The witness was Ernest Hays, an economist with the Economic Section of the United States Justice Department's Antitrust Division. His specific function before the grand jury was to compare the pay scales and other terms of two Teamsters Union contracts. The contracts themselves (one was with appellant Anderson-Dunham, Inc., the other with a competitor) had already been submitted to the grand jury as exhibits by a previous witness, and Hays' testimony pointed out particular contractual provisions that were more favorable to appellant Anderson-Dunham, Inc. His testimony focused on two subjects: the lower wage scales paid by Anderson-Dunham, Inc. and the absence of an arbitration clause in the Anderson-Dunham labor contract, a clause present in the competitor's contract. Appellants argue that Hays' testimony "improperly influenced" the grand jury's decision to indict.
Upon a careful reading of Hays' grand jury testimony, we conclude that appellants' objections to it are groundless and that the District Court correctly refused to dismiss the indictment.
First, Hays did not testify as an expert; he simply made arithmetical computations and compared the provisions of two labor contracts. At no time was Hays asked his "expert opinion" about anything.
Second, nowhere in Hays' grand jury testimony does he "argumentatively summarize" the Government's presentation. Appellants fail to indicate precisely where this alleged summary may be found, and we must conclude that Hays' testimony was not improper in this respect.
Third, nowhere did Hays offer an expert conclusion on the "precise point" to be determined by the grand jury. His testimony was explanatory and descriptive, and it offered no conclusions based upon expert judgment.
Fourth, appellants contend that Hays' testimony was improper because it made an incomplete reference to testimony given before a previous grand jury. Reading the testimony, we can find only one instance where such a reference was made, and that was where Hays pointed out that, although they reached different numerical results, his arithmetic computations merely conformed to conclusions of the witness who had testified before a previous grand jury. Appellants cite In re Grand Jury Investigation of Banana Industry, 214 F.Supp. 856 (D.Md.1963), for the proposition that the Government, when referring to testimony heard by a previous grand jury, must read the entirety of the testimony to the current grand jury. Unlike the Banana Industry case, though, appellants here can point neither to carefully prepared and highly selective summaries nor to any prejudicial effect from the partial reference. In this context, the partial reference to testimony before a previous grand jury did not constitute a ground for dismissing the indictment.
Fifth, appellants contend that part of Hays' grand jury testimony was hearsay, is therefore incompetent, and consequently was improper. Assuming that this contention is correct, it nonetheless states no legal basis for dismissing the indictment. Courts are not required to dismiss indictments based solely upon hearsay evidence. Costello v. United States, 350 U.S. 359 (1956).
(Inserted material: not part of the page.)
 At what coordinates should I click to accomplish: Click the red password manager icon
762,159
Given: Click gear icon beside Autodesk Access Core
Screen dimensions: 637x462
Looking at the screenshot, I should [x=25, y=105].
Even if Hays' grand jury testimony was that of an unqualified expert, was an argumentative summary, and was opinionated on the precise point or points to be determined by the grand jury, there would not be sufficient cause for dismissing the indictment.
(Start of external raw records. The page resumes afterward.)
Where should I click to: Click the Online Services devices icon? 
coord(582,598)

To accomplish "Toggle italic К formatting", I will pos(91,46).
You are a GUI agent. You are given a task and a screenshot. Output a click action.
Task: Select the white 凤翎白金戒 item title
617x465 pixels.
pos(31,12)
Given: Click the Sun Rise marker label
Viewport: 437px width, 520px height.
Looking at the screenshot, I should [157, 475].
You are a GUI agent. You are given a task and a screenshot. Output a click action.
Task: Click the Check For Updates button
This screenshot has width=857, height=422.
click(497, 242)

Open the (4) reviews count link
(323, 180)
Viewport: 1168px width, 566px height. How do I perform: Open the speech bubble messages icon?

The rule is clear that Government officials may assist the grand jury in analyzing the evidence before it. For example, in United States v. United States District Court, 238 F.2d 713 (4th Cir.1956), cert. denied sub nom. Valley Bell Dairy Co., Inc. v. United States, 352 U.S. 981 (1957), the Fourth Circuit held that the grand jury could return a valid indictment even after hearing a digest of testimony prepared by Government counsel. According to the Court,
"[i]n investigations of this sort [antitrust], it is necessary that the grand jury have the aid of counsel, not only in examining witnesses but also in digesting the great mass of evidentiary matter produced before them...."
238 F.2d at 720-21. And in United States v. Rintelen, 235 F. 787, 791 (S.D.N.Y.1916), Judge Augustus Hand observed:
"Assuming that a grand jury were simply supplied with the witnesses and nothing more ... what sort of an investigation would be had, or intelligent consideration secured in a difficult or complicated matter?"
An indictment, regular on its face and returned by a legally constituted grand jury, is presumed to be founded on competent evidence, James v. United States, 290 F.2d 866 (5th Cir.), cert. denied, 368 U.S. 834 (1961), and the law is well established that the submission to a grand jury of some incompetent proof is not a ground for dismissing the indictment. See United States v. Nunan, 236 F.2d 576 (2d Cir.1956), cert. denied, 353 U.S. 912 (1957); see also Lawn v. United States, 355 U.S. 339 (1958) (illegally obtained evidence); Coppedge v. United States, 311 F.2d 128 (D.C.Cir.1962), cert. denied, 373 U.S. 946 (1963) (perjured testimony). Hays' testimony here constituted only a small part of the evidence presented to the grand jury, and appellants cannot, and in fact do not, dispute that at least some competent evidence was presented to the grand jury. That is sufficient to sustain the indictment. United States v. Tane, 329 F.2d 848 (2d Cir.1964); Coppedge v. United States, supra.
Finally, as the Sixth point, appellants argue that the indictment should have been dismissed because Hays, without a court order as required by Rule 6(e), F.R.Crim.P., was given access to otherwise secret grand jury exhibits to help prepare his grand jury testimony. Apart from the question of whether appellants have standing to remedy the alleged breach of grand jury secrecy, the remedy in any case would not be to dismiss the indictment. Instead, as courts have recognized, if the Government abuses the grand jury in this way, a contempt citation will be adequate to halt any impropriety and to protect grand jury secrecy. See, e.g., United States v. United States District Court, supra, at 721; In Re Petroleum Industry Investigations, 152 F.Supp. 646 (E.D.Va.1957).
III. New Trial
Appellants contend that multiple trial errors, alone or cumulated, entitle them to a new trial. We disagree.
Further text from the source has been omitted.